Forest Co-op - Serving the Forest Sector Since 1997

Forest Co-op Growth & Yield Science Unit

"Do we think? or do we know?" is an adage that resonates well with members of the Forest Co-op Growth and Yield Science Unit (GYSU). Since its inception in 1999, the GYSU has recognized that data are critical to making things happen, and the GYSU has carefully evaluated: the data it collects, the information products it supports and initiates, and the opportunities available to further leverage this vital asset. Dr. Edward Deming is often quoted as saying "In God we trust, all others bring data", and in this age of increasing scepticism, data that are available, accessible, transparent, and reliable are the keys to success.

As described in the section on the PGP Program (page 10), the GYSU has assembled information on a very large network of geo-referenced sample plots. But the GYSU also recognizes that just collecting and having data are not enough - data collection is not an end unto itself. In November 2009, members of the GYSU met for a productive two-day workshop to evaluate, update and reconfirm the GYSU’s founding principles and raison d’étre and to explore current and future uses for the Forest Co-op’s valuable plot network. Opportunities were explored to modify and augment data collection standards to make the dataset potentially even more valuable in light of emerging trends, fiscal realities, and future information needs. In particular, attributes that support industrial competitiveness through linkages to fibre value (wood quality) were identified, as were measurements tied to carbon accounting and ecosystem monitoring. Measurement priorities and principles were re-confirmed and new ones developed where required that will help guide in the planning of the field program for 2010 and beyond.

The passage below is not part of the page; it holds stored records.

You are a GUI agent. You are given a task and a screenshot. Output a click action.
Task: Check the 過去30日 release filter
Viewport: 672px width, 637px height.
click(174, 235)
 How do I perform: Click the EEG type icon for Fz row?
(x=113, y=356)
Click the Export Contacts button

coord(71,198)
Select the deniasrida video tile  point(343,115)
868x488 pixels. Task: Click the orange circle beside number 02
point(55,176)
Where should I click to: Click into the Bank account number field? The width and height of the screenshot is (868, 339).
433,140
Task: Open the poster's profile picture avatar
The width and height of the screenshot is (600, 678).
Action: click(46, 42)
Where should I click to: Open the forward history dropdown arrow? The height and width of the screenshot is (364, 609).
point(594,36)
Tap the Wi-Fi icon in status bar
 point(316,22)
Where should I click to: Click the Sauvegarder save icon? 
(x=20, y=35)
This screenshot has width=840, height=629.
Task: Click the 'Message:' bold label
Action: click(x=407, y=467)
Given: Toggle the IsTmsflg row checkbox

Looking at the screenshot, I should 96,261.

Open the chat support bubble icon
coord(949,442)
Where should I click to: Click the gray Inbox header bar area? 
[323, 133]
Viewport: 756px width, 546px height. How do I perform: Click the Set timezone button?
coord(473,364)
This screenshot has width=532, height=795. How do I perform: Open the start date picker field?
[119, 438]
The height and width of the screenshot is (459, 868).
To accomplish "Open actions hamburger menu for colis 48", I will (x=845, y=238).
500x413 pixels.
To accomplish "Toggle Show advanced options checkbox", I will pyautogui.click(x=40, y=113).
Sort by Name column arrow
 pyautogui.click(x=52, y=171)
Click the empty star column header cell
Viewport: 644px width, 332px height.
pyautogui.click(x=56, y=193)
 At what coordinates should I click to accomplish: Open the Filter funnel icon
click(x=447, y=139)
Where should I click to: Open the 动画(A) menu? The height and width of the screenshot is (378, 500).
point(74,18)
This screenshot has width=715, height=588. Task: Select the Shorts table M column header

It was quickly comprehended by the members that tremendous potential exists in the data to fuel innovation and to help to create opportunity that will ultimately help to promote economic development. The structural changes happening in the forest industry were recognized as an opportunity to look beyond traditional information needs and position the GYSU to support the economic engines of the future. In a risk-averse economy, we only manage what we know, and uncertainty is anathema to development.

Data collection is not the only continuing, never-ending activity of the GYSU. Forest modeling is a growth industry, and the process of building, enhancing, improving and updating models is a constant testimony to the creativity of forest researchers, and ample proof that there is still much more to learn. In 2009, the GYSU saw the completion of the Benchmark Yield Curves Project for Northwestern Ontario by Dr. Margaret Penner as well as significant enhancements to the Structural Stand Density Management Models Project led by Dr. Peter Newton of the Canadian Wood Fibre Centre. Development of these significant new tools was only possible due to the size, scope and availability of the Forest Co-op data. In addition, the GYSU supported work by Keri Pidgen at Lakehead University towards her Master’s Thesis (plant community assembly 15-37 years after clearcutting, plus prescribed burning, and wildfire in jack pine forests of central Canada). This thesis, completed in December 2009, built on data and plots associated with the Forest Co-op Prescribed Burn Project, and points to the opportunity to leverage additional information and value from existing resources.

In this changing physical and economic environment, hallmarks of success for the GYSU have been in commitment to co-operation, constancy of purpose providing and improving the information used to support social, economic, and ecological decision-making in forest management, and the drive to facilitate creative use of the Forest Co-op data. Members of the GYSU invite you to view the detailed accounts of GYSU projects in this Annual Report. The GYSU welcomes new research partnerships that support the mandate of the Forest Co-op and its GYSU and will put our valuable resources, including the data, to work.